I am most excited about the line that say they plan on "developing a reel mowing platform"


----------



## HungrySoutherner (May 29, 2018)

Nixnix42 said:


> Hoping for a Allet:USA/Reelrollers combo in the near future


I'll go out on a limb and say that isn't the future for Allett in the USA. My understanding is that Allett is trying to consolidate its distribution as direct sales in the USA, and has abandoned retail sales partners. I could be wrong in how I understand that. Allett has had its fair share of QC problems importing its products into the USA too. Lee at @Reelrollers is a great guy, smart business man and hustled his butt off working to build a market for Swardman in the USA. I would love to see an engineered reel system built and designed for the US home market.


----------



## Guest (Oct 5, 2021)

I'd love to see that at well.. for a high quality home owner reel gas/electric reel mower. ReelRollers in partnership with a manufacture could create such a niche market item. Its there for the taking.


----------



## bernstem (Jan 16, 2018)

Well, I have been thinking of buying a greensmower for a while. Guess that is now in the budget.


----------



## Theycallmemrr (May 16, 2019)

Nixnix42 said:


> I'd love to see that at well.. for a high quality home owner reel gas/electric reel mower. ReelRollers in partnership with a manufacture could create such a niche market item. Its there for the taking.


Imagine a twin reel electric mower with an easy HOC adjustment or a hybrid.


----------



## littlehuman (Jun 10, 2020)

Ware said:


> littlehuman said:
> 
> 
> > Just saw that email.
> ...


Seems you're correct, though it also appears the warranties and such are still handled by Swardman overseas. So, no real change for us Swardman owners in the US if I had to guess. Sharpening has gone and will continue to go through ReelWorks, who are separate from RR, so no loss there with mail-in sharpening.


----------



## jha4aamu (Oct 16, 2017)

Ive been thinking about purchasing a Swardman for a while, but this thread is making me a little hesitant. For those that have/had Swardman's what were your major issues? Seems like most of what I am reading about is warranty issues and Swardman not honoring it.


----------



## Ware (Jan 28, 2017)

jha4aamu said:


> ...Seems like most of what I am reading about is warranty issues and Swardman not honoring it.
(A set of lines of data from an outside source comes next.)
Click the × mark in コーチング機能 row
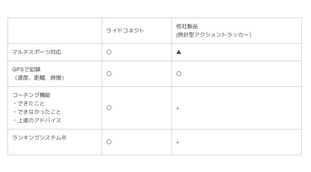 pyautogui.click(x=178, y=108)
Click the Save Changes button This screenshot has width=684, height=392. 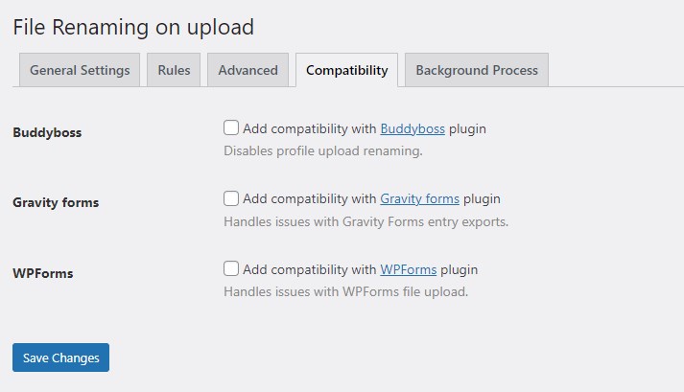61,357
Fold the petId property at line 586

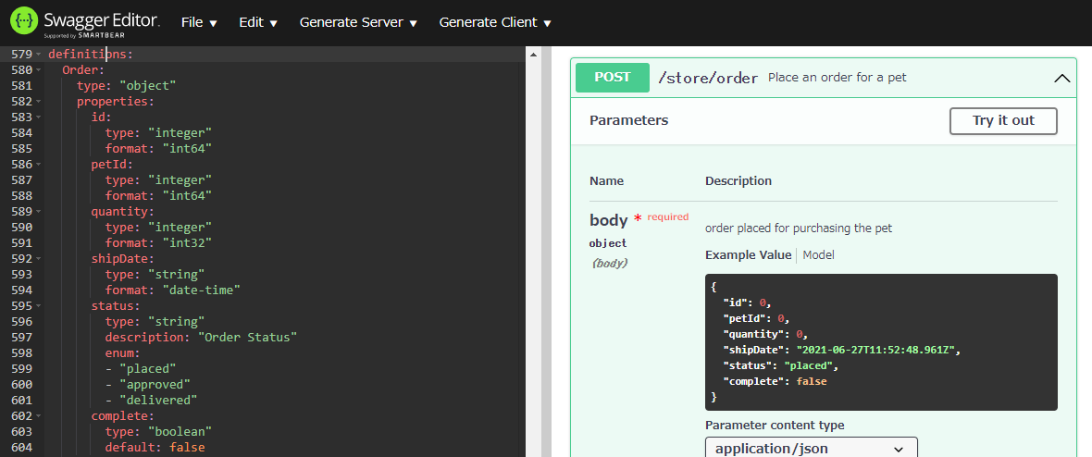(x=39, y=165)
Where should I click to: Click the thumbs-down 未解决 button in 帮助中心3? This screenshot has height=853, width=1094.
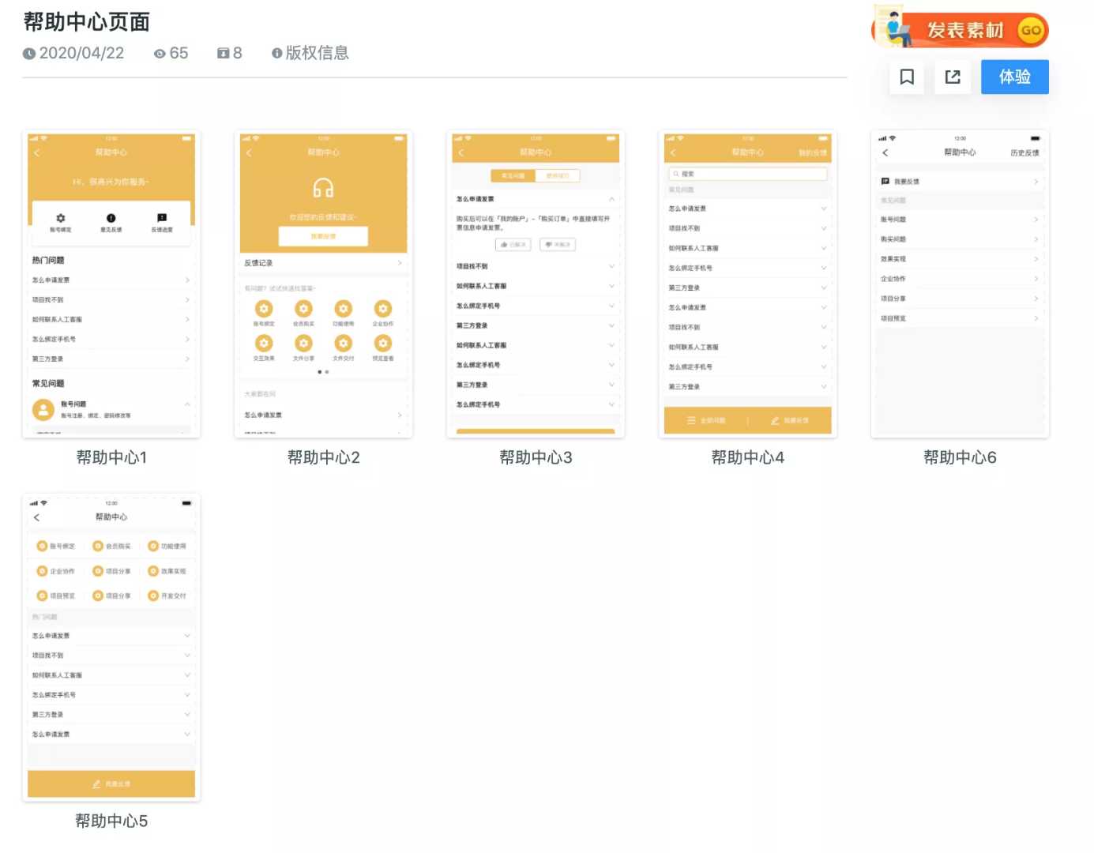pos(558,245)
To be a little more specific, I think for the most part the issues have been:

1) Major repairs denied after the warranty period has expired for what many would call design flaws.

2) Machines that were bought second-hand were denied warranty service for those repairs because the warranty is not transferrable.

I'm sure someone will correct me if I am wrong, but I don't recall a situation where they didn't honor repairs for a machine that was truly under warranty.


----------



## Sonoran Desert Lawn (Aug 22, 2020)

Ware said:


> jha4aamu said:
> 
> 
> > ...Seems like most of what I am reading about is warranty issues and Swardman not honoring it.
> ...


This. Do you know how difficult it is to chase down out of country people or companies from a legal perspective?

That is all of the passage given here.